Increíble, pero cierto. Hay escasez de policías para defender nuestros recursos naturales de la depredación forestal. Los extractores ilegales se valen de peones sumidos en la pobreza para sacar la madera de cualquier lugar, sea una reserva, un territorio comunal o un bosque cualquiera, sin pagar un derecho a nadie.
Frente a este cuadro dramático, el INRENA solicitó al ministro del Interior brindar mayor apoyo a las acciones contra la tala ilegal. La respuesta tarda, la paciencia se agota, pero el optimismo se mantiene firme. El INRENA realizó un informe sobre la Problemática de Control y Vigilancia Forestal, mediante el cual se enfatiza la necesidad de repotenciar la Policía Ecológica a fin de que sus funciones se canalicen a través de un Comité Ejecutivo de Control y Vigilancia Forestal, integrado por personas de la Intendencia Forestal y Fauna Silvestre y miembros de esa unidad policial. Para optimizar las acciones de vigilancia y control forestal se requiere un trabajo coordinado entre el INRENA y la Policía Ecológica.
Actualmente, su capacidad operativa es nula. Repotenciar esta unidad policial incluye fortalecer sus recursos humanos en la capacitación de su personal y en la asignación de recursos materiales y económicos que aseguren un eficiente y eficaz cumplimiento de su misión. Los extractores ilegales forman una cadena cerrada y cómplice para lograr sus objetivos ilícitos, arrastran en su propósito a las estructuras orgánicas y funcionales de la administración pública. Crea estrategias dentro de las poblaciones colindantes con los bosques o con las que recluta en ámbitos sociales de extrema pobreza.

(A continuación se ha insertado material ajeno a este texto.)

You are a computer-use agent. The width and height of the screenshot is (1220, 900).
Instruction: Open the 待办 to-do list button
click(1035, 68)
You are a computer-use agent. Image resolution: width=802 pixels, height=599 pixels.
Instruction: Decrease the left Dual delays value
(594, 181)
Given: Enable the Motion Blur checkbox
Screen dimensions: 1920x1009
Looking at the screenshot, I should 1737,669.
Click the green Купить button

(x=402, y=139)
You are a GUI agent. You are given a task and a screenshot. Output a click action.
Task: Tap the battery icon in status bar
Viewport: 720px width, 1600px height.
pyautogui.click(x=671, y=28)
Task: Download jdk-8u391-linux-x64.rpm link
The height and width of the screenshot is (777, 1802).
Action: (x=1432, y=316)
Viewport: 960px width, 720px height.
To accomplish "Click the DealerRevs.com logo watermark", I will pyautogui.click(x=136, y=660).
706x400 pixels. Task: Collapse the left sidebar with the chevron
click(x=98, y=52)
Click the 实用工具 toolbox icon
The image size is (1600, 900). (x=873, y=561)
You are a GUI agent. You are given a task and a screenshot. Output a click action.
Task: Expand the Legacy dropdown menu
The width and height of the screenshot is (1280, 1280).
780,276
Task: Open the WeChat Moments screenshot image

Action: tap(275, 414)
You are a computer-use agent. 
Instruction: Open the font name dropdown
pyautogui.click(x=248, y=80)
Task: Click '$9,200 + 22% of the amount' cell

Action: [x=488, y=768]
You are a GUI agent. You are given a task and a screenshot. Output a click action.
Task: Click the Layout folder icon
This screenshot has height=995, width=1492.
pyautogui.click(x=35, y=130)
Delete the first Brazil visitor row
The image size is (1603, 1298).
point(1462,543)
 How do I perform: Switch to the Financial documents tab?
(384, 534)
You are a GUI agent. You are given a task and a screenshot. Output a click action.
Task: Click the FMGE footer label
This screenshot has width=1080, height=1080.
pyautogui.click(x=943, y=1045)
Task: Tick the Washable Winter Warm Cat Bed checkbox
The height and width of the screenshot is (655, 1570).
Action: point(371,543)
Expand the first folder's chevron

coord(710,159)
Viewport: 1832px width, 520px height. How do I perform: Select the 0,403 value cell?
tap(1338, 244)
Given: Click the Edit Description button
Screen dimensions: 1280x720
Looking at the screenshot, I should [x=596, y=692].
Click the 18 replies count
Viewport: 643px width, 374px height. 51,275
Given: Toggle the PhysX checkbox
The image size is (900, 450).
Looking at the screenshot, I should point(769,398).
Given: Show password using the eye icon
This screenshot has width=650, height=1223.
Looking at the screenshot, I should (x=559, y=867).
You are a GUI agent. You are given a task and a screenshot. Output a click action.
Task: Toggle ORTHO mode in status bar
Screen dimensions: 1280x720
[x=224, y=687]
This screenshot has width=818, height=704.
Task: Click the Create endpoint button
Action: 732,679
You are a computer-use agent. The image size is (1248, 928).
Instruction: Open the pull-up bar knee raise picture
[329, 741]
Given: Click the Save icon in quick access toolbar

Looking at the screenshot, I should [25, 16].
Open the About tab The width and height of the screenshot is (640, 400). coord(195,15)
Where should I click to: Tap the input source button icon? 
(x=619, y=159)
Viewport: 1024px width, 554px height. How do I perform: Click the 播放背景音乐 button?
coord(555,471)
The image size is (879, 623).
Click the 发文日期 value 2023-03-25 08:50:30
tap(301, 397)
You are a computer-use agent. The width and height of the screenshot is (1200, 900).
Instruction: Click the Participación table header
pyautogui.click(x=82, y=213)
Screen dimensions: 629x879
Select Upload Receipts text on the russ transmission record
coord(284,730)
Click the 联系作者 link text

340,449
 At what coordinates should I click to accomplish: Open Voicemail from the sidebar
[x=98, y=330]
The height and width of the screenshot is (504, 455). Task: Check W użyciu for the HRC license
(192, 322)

Las limitaciones presupuestales del INRENA impiden que se desarrollen operaciones a la escala y en el tiempo adecuado. La urgente necesidad de detener el descremado de los bosques que se realiza a través de la tala ilegal debe implicar la colaboración de otros sectores, como la Policía Nacional. Debe quedar establecido como una actividad de ejecución permanente, para lo cual es necesario que la Policía Ecológica recupere el estatus que ostentaba la Policía Forestal, con las siguientes características: velar por el cumplimiento de los dispositivos legales para la conservación y uso racional de los recursos forestales; prevenir, investigar y denunciar las infracciones a la Ley Forestal y de Fauna Silvestre; ejercer las funciones de Policía de Turismo en las unidades de conservación, bosques nacionales y bosques de protección, entre otras.
Es duro decirlo, pero en el Perú se deforestan diariamente 725 hectáreas de bosques y hasta el año 2000 se han deforestado 9,5 millones de hectáreas siendo la tasa media anual de deforestación 261.158 hectáreas. Es urgente que la Policía Ecológica recupere el nivel que le corresponde, a fin de que el INRENA pueda contar con un organismo policial especializado, dotado de los recursos y herramientas indispensables que le permitan cumplir a cabalidad sus funciones.